Aim of the exercise:
Give the records below again exactly, and exclude each picture.

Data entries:
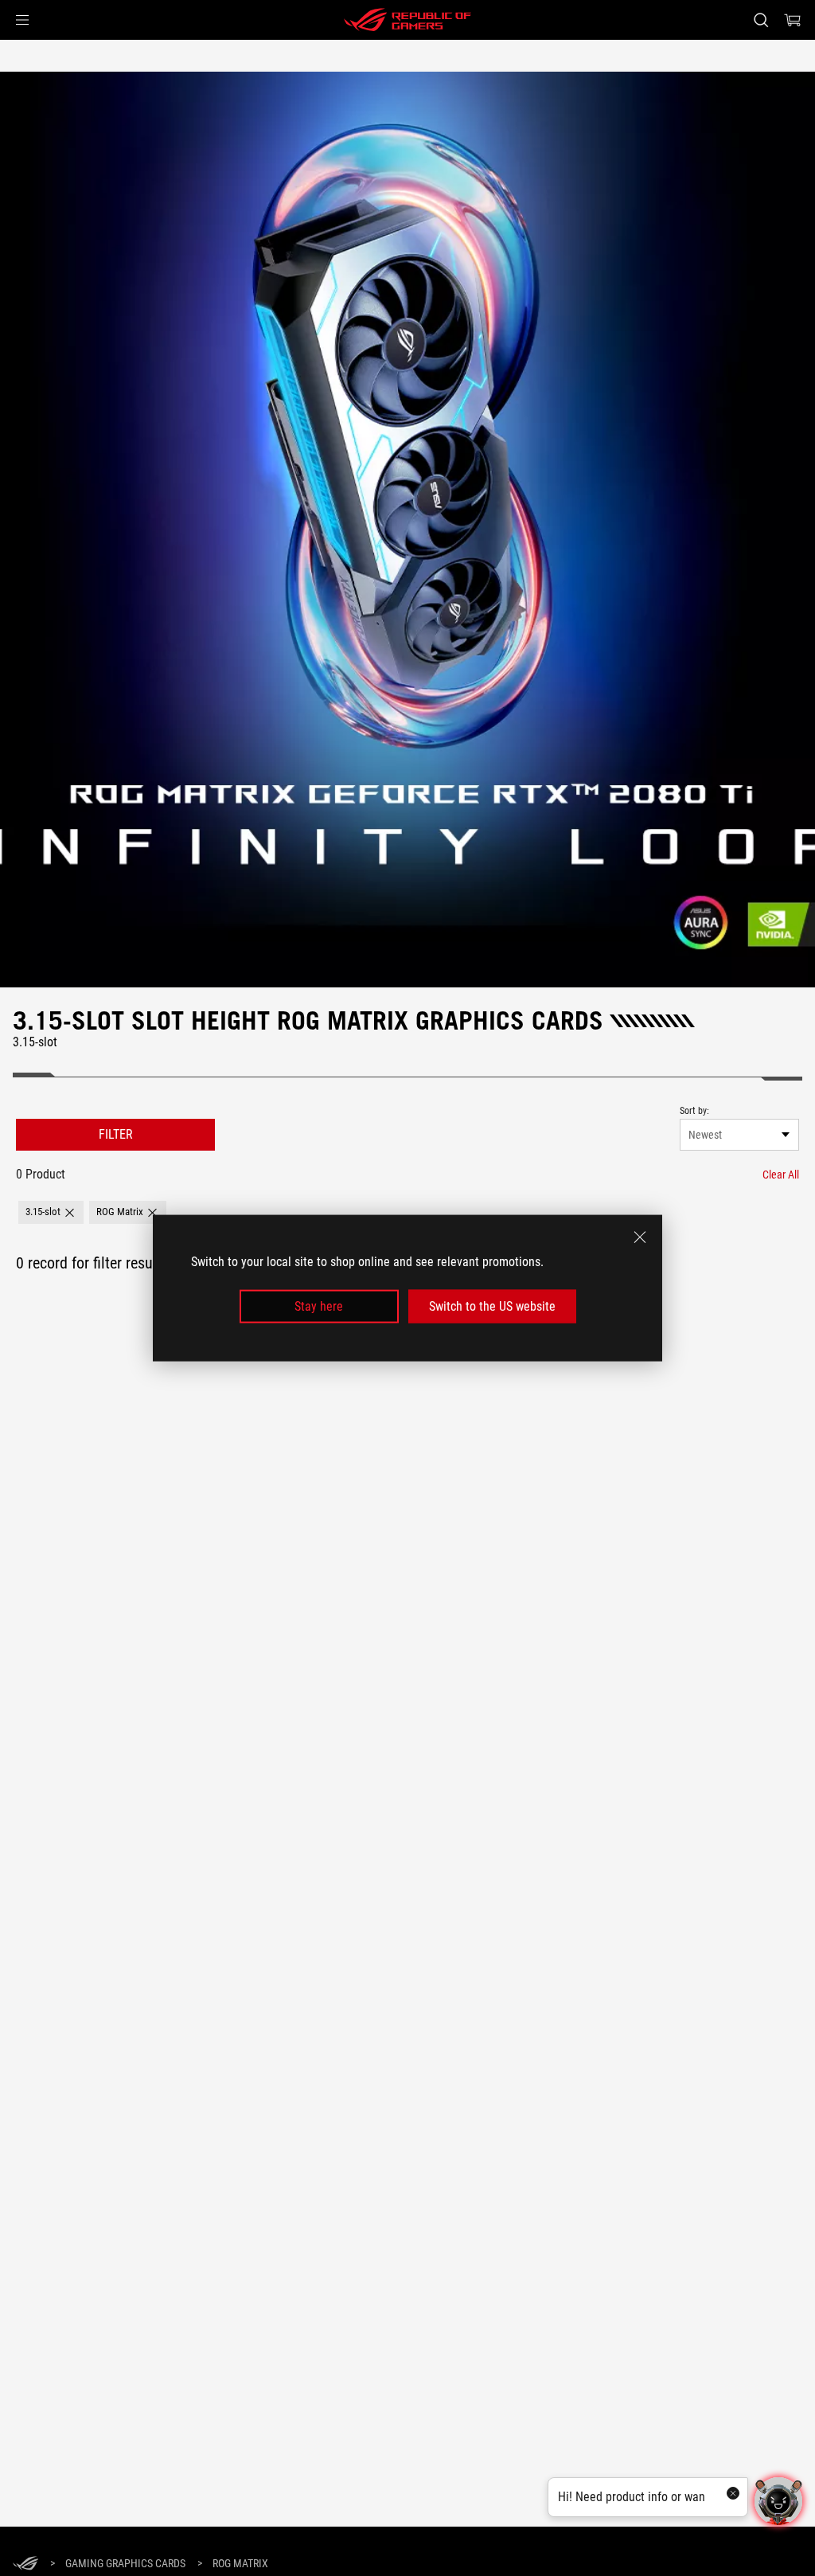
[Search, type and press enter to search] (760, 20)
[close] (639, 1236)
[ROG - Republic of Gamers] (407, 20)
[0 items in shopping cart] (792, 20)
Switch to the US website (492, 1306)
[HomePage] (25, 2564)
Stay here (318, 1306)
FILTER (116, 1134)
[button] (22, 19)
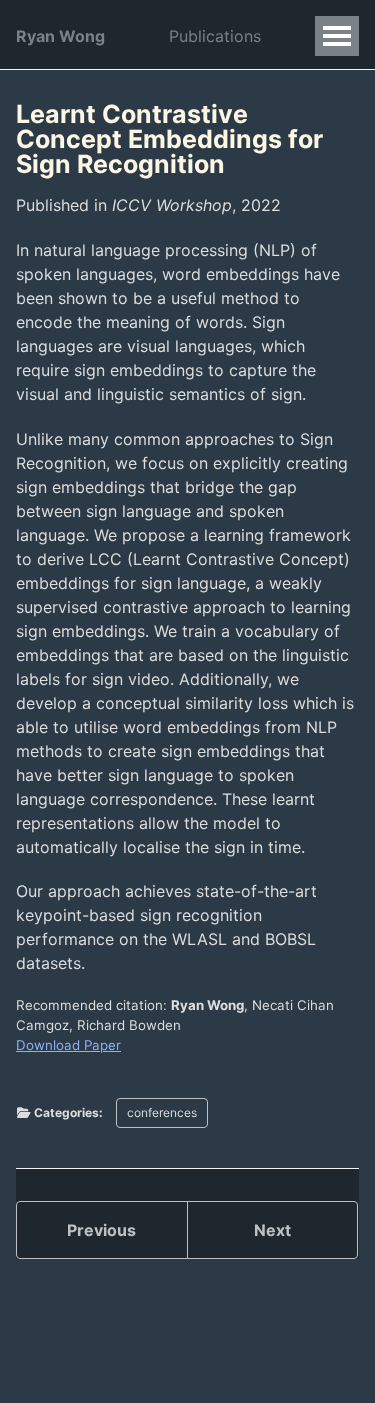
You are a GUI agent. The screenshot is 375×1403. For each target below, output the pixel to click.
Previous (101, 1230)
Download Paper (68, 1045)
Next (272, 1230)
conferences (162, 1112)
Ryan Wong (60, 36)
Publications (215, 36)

Exercise output:
[Search, type and press enter to search] (760, 20)
[close] (639, 1236)
[ROG - Republic of Gamers] (407, 20)
[0 items in shopping cart] (792, 20)
Switch to the US website (492, 1306)
[HomePage] (25, 2564)
Stay here (318, 1306)
FILTER (116, 1134)
[button] (22, 19)
You are a GUI agent. The screenshot is 375×1403. For each target below, output the pixel to click.
Previous (101, 1230)
Download Paper (68, 1045)
Next (272, 1230)
conferences (162, 1112)
Ryan Wong (60, 36)
Publications (215, 36)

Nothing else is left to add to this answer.